From the PushPush post below, copy out word for word the passage that begins at "PushPush is NP-hard in 2D" and ends after "hard in 2D.".

— SELECTION —
* Begin *
PushPush is NP-hard in 2D
2021-02-11
This is a series of posts where I jot down my learnings from computer science papers I’ve read. Previously, A History of the Groovy Programming Language.
This paper builds on an earlier result which showed that PushPush is NP-hard in 3D, but showing that is is equally hard in 2D.
PushPush
In this game, an agent needs to get from a starting position to a goal. The map is filled with blocks. The agent can push one block at a time, and each block will slide until it hits another block (or a boundary of the map).
With A as the agent, and o as a block, G as the goal.
A o ooo
oooo oooo
oooo oooo
oooo G oooo
In this case the Agent needs to push a block right to open up the path to the Goal.
Reduction from SAT
The high level proof is the standard reduction from SAT - construct a map that “represents” a formula, and prove in both direction:
- if the simulated boolean expression is satisfiable, there is a path the agent can take from the start to the goal
- if there is a path the agent can take from the start to the goal, the simulated boolean expression is satisfiable
Representing SAT formulas
A boolean formula written in conjunctive normal form , is made up of variables (x, y, z, etc.), conjunctions (x or y) which is called a clause, and a disjunction of these clauses, like (x1 ∨ x2) ∧ ( x1∨ x3). Such formulas can be represented in a map using a handful of gadgets.
Corridor
A 2x2 cluster of blocks is unmovable by an agent:
A
oo
oo
There is simply no space for any block to move anywhere.
We can use such clusters to construct “corridors” to guide the Agent:
A oooooo
oo oooooo
oo
ooooooooo
ooooooooo
oooo oooo
oooo oooo
oooo oooo
This forces the agent along a single path, to the right.
If we only use corridors of width 1, we can simplify the drawing by using lines for the corridors. The diagram above will be:
A-+
|
+-----
|
|
|
We will also use o to represent a movable block:
A---o-
|
|
G
Alternatively we may use a capital letter to label a movable block:
A---B-
|
|
G
One-Way Gadget
| x
|
+--o--
|
| y
Lemma 1: A one-way gadget permits movement from x to y, but not y to x. (After travelling from x to y, the agent can subsequently return from y to x.)
* End *
— RECORDED DATA —
* Begin *
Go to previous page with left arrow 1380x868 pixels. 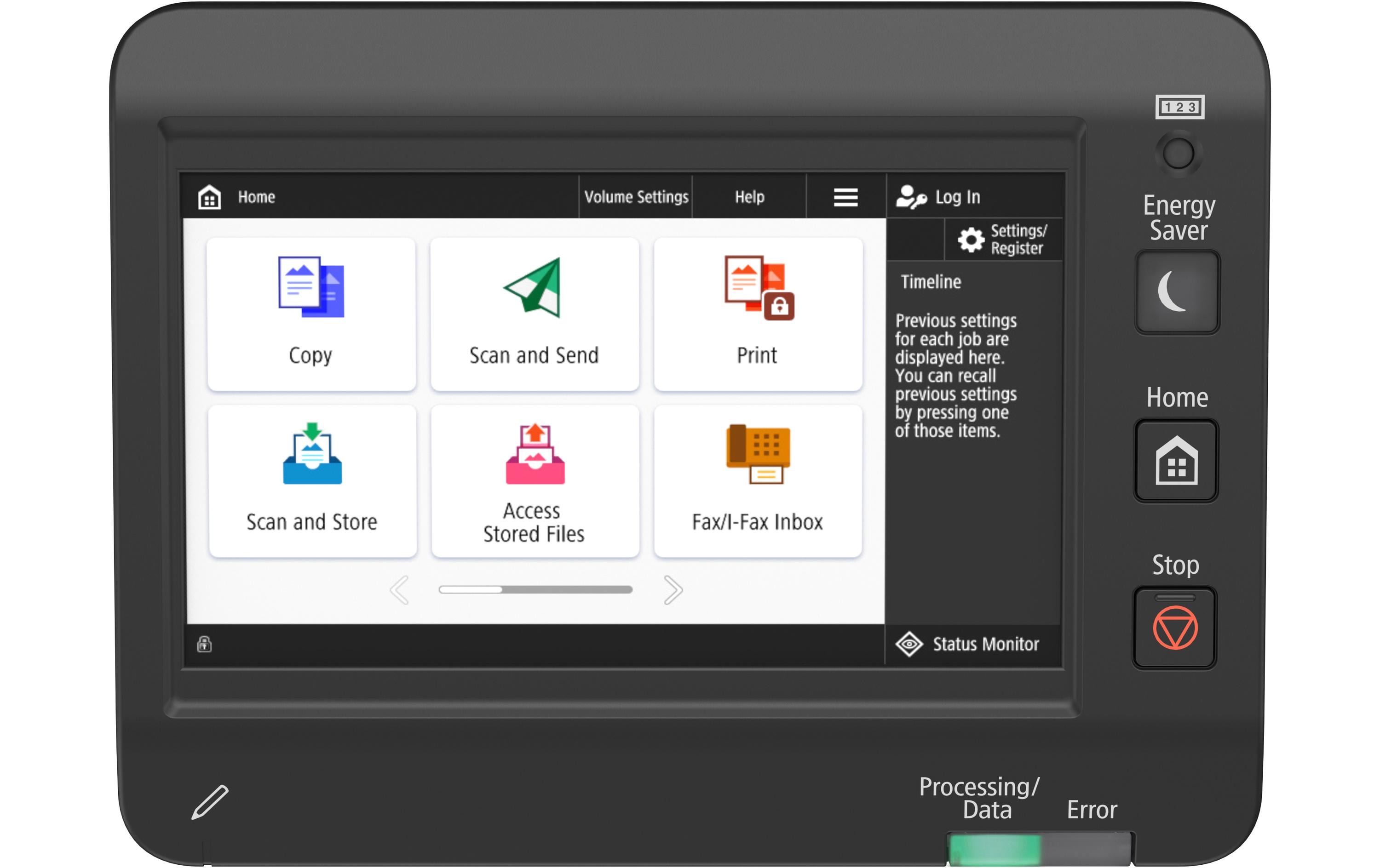(x=399, y=589)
* End *
— ANSWER FOR THE TASK —
PushPush is NP-hard in 2D
2021-02-11
This is a series of posts where I jot down my learnings from computer science papers I’ve read. Previously, A History of the Groovy Programming Language.
This paper builds on an earlier result which showed that PushPush is NP-hard in 3D, but showing that is is equally hard in 2D.